A new law on the books hopes to remedy the problem and others.
Doug Franks has to pay an hourly rate to visit his mother, Ernestine. He's part of a growing national movement seeking changes in guardianships.
"We, simply, the families are isolated so they don't know what's going on," Franks said. "Their wards, the people who have suffered a civil death, who have no rights, are then taken advantage of financially."
The Frankses' nightmare is being played out in thousands of families across Florida.
"They charge to open a letter $80," Franks said.
Legislation taking effect July 1 hopes to put the brakes on questionable guardians.

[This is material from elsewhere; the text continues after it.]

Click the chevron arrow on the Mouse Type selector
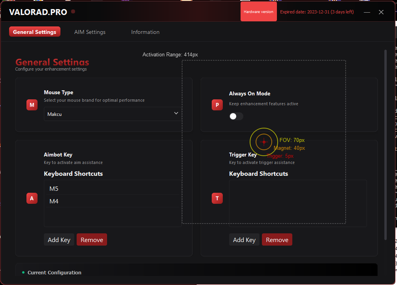 point(176,114)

"If a guardian exploits their ward, there will be criminal penalties. They can go to jail," said Rep. Kathleen Passidomo.
The new law also puts restrictions on judges who appoint guardians.
Franks has tried to get the courts to reopen his mother's case, without luck.
"In Mr. Franks' case, we are hopeful he can go to the court and say, 'I object to what's going on here,' and the courts, based on the new statute, will hear him out," Passidomo said.
Even supporters say the legislation signed by the governor solves only half the problem.
State Sen. Nancy Detert introduced legislation to license public, for-profit guardians. It didn't pass.
"Nobody is regulating what they do, and they can take your mail, take your money and be in charge of your health care, cut you off from your relatives, and there is nobody who can say they can't do it," Detert said.
But for the next year, public, for-profit guardians will be unregulated. Detert's advice is for families to beware.
The number of public, for-profit guardians has grown from 23 to more than 450 in the last five years.